In a report, the German Institute for Security and International Studies said that Syria immediately felt the effects of the war in Ukraine, exacerbating the already dire humanitarian situation in the middle-income country. This came at a time when Russian support for the country’s economy had declined, particularly with regard to oil derivatives.
“The direct effects of the war in Ukraine on geopolitical interactions in Syria appear to have been limited so far,” said the report, which was published in the Asharq al-Awsat newspaper. “The main external forces, which have a military presence on the ground in Syria, have broken their cooperation due to tensions over Ukraine. The military disengagement agreements between Russia and the United States, as well as Russia and Israel, are ongoing.”

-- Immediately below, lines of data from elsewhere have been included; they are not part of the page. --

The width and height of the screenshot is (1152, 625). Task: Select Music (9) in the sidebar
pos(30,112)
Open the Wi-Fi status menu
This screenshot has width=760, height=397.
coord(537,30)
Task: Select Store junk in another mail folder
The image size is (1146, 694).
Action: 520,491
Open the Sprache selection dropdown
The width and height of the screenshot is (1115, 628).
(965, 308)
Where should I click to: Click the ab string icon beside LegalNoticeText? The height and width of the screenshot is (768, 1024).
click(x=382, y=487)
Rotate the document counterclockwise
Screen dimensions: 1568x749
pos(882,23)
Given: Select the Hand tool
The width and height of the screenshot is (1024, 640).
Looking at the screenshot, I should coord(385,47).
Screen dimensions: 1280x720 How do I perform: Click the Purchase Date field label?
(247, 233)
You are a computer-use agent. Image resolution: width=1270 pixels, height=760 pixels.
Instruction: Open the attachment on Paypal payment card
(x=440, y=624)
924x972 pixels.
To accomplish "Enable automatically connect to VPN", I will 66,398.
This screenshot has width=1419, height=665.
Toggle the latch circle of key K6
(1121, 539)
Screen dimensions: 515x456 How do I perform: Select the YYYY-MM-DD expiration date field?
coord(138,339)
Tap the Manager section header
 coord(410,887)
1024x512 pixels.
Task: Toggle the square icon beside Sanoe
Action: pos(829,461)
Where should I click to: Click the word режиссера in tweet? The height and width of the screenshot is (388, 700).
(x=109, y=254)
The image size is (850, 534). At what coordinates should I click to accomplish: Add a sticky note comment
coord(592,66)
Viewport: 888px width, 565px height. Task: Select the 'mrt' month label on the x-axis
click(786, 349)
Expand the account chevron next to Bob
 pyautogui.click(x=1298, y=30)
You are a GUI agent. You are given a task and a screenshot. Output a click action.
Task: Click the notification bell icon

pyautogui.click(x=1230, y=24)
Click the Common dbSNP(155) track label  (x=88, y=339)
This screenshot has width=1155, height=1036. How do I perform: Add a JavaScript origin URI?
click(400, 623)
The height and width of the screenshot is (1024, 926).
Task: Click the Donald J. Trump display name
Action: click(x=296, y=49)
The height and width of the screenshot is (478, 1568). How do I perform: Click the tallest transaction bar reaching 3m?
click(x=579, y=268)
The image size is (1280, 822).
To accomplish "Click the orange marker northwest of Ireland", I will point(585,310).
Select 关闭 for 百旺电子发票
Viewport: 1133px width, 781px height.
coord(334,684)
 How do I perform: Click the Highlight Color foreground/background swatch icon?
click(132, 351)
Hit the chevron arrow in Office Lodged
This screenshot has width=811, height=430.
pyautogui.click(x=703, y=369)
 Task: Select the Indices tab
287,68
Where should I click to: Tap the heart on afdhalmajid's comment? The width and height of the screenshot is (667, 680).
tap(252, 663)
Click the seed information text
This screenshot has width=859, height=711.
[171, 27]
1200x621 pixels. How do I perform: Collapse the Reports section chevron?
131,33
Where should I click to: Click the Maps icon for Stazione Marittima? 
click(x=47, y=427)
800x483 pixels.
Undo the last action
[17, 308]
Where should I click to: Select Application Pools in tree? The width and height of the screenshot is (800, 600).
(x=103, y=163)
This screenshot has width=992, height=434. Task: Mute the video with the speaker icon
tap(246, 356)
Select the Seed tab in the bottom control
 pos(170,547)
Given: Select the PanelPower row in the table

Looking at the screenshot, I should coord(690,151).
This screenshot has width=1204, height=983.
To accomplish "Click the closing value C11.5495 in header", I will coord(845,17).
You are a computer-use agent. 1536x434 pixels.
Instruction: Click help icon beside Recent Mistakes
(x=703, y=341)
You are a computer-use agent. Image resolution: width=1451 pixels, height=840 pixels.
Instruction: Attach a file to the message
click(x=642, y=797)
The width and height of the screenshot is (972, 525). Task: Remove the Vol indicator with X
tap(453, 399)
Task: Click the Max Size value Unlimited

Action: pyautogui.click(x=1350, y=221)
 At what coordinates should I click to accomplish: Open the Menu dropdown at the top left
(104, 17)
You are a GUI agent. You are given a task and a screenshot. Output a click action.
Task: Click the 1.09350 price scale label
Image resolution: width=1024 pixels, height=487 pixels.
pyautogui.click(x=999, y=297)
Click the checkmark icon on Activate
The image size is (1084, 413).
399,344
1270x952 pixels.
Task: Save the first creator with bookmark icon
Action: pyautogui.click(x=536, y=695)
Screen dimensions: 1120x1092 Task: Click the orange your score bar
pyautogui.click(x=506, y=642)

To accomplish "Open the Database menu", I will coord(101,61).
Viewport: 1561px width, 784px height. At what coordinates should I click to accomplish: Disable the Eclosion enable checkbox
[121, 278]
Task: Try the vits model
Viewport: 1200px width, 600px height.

According to the Institute’s report, the Russian invasions of Ukraine “directly affected Russia’s capabilities to intervene in Syria. Moreover, we can already see a shift in Russian foreign policy priorities. The impact on Russia’s specific interests in the Syrian conflict will depend on the duration and course of the conflict in Ukraine, and beyond.”
“The war in Ukraine may have a greater impact on Russia’s deployment of irregular armed forces. In order to fill gaps on the Ukrainian front, Russia may find it useful to send private military companies and “volunteers” from Syria to Ukraine. This could undermine the strike force of the Syrian armed forces.”
Writer on Russia, Taha Abdul Wahed, said that the Russian invasion of Ukraine has weakened Moscow’s economic and military capabilities. He believes, however, that it will not lead Moscow to reduce interest in maintaining a military presence in Syria.
“I believe that Russia’s interest in Syria, in the context of the confrontation in Ukraine, will increase further. And Syria will become more important to Russia than it was before the invasions began,” Abdul Wahed told al-Hal Net.
A major confrontation between Russia and the West
According to Abdul Wahed, Ukraine has become a “battleground” between Russia and the West. Accordingly, Syria could become particularly important in the context of a transition — albeit an indirect one — from political to military confrontation.
On why Moscow is increasing interest in remaining on Syrian territory, Abdul Wahed added: “Syria is the base that can play a role in NATO’s southern region across the Mediterranean. So I do not think that anything will change for the Russian stance in Syria, except that Moscow will become more determined to stay in Syria.”
“If you go towards a political settlement, I think that Moscow will show greater adherence to the Syrian regime. This is because the regime is the only guarantor of Russia’s ongoing presence on Syrian territory, which means a greater complexity of the political process in Syria,” Abdul Wahed said.